AUSTIN (KXAN) — The George Washington Carver Museum and Cultural Center has been in existence since 1926, and it is an Austin institution that honors Black History year-round.
The museum’s director, Carre Adams, spoke with KXAN’s Jennifer Sanders about the museum’s history and its impact during Black History Month.
Read an edited transcription of the conversation below or use the video player above to watch.
SANDERS: Let’s first talk about the theme for 2024, which is African Americans and the Arts. How are you tailoring your programming around that theme?
ADAMS: Well, I mean, we are a Black Arts institution, and history is one of our focuses as well, so everything that we do is really imbued with that. But for us, I feel like African Americans in the Arts is really about acknowledging all of the magnificent contributions that folklorists, filmmakers, journalists, and musicians have made to US culture. Black folks have always been global tastemakers, right? And so, for us, we want people to really understand that art is life, and artists are responsible for so many of the things that we use every day. They help us solve problems. They reflect on our history. They are really making a contemporary archive. And so, we’re trying to, I think, share that with folks that come to the museum.
SANDERS: Okay, so speaking about people coming to the museum. Tomorrow, you have Solar Saturdays. Tell me about that. What is that? That’s a kickoff for them, huh?
ADAMS: Yeah, so Solar Saturdays is a quarterly program. This is our second annual Solar Saturdays, but we’re able to bring it back as a quarterly program, thanks to the generous sponsorship of PNC Bank. And so, Solar Saturdays is kind of modeled off of Brooklyn First Saturdays, where it’s a sitewide activation. You know, people can go to our garden and learn about growing your own food, we’ll have movement workshops, we’ll have people giving financial literacy talks or fireside chats, we’re also going to have live music, and we’re spinning records from the museum’s archives and collection, just to kind of keep the energy up throughout the day.
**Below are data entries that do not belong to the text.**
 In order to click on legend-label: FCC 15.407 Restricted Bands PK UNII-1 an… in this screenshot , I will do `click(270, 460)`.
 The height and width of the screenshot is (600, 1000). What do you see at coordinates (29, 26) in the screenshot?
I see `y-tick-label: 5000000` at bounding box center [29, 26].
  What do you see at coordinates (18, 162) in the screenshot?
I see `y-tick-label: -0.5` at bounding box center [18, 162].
And so, we want to really invite people to the museum that haven’t been there before, invite people back who have been there, and it’s really a multi-generational, multi-ethnic, multicultural event, but we’re centering African American history, culture and art.
SANDERS: Okay. And then lastly, and you kind of touched on this, but how are you using programming to really rebuild the community especially, and we know what East Austin once was, and you all are still there?
ADAMS: You know, I think for us, we want to be a landing planet. We want to be a place that people consider home. Right? And so, for us, it’s about placemaking. It’s about welcoming people into the community. It’s about educating them about the ground that they stand on, right? You know, black Austin has made significant contributions to this city, from our educational institutions to our infrastructure. They’ve touched every aspect of what Austin is now and so for us, it’s about making sure people understand the past so that they can be proper stewards of the future.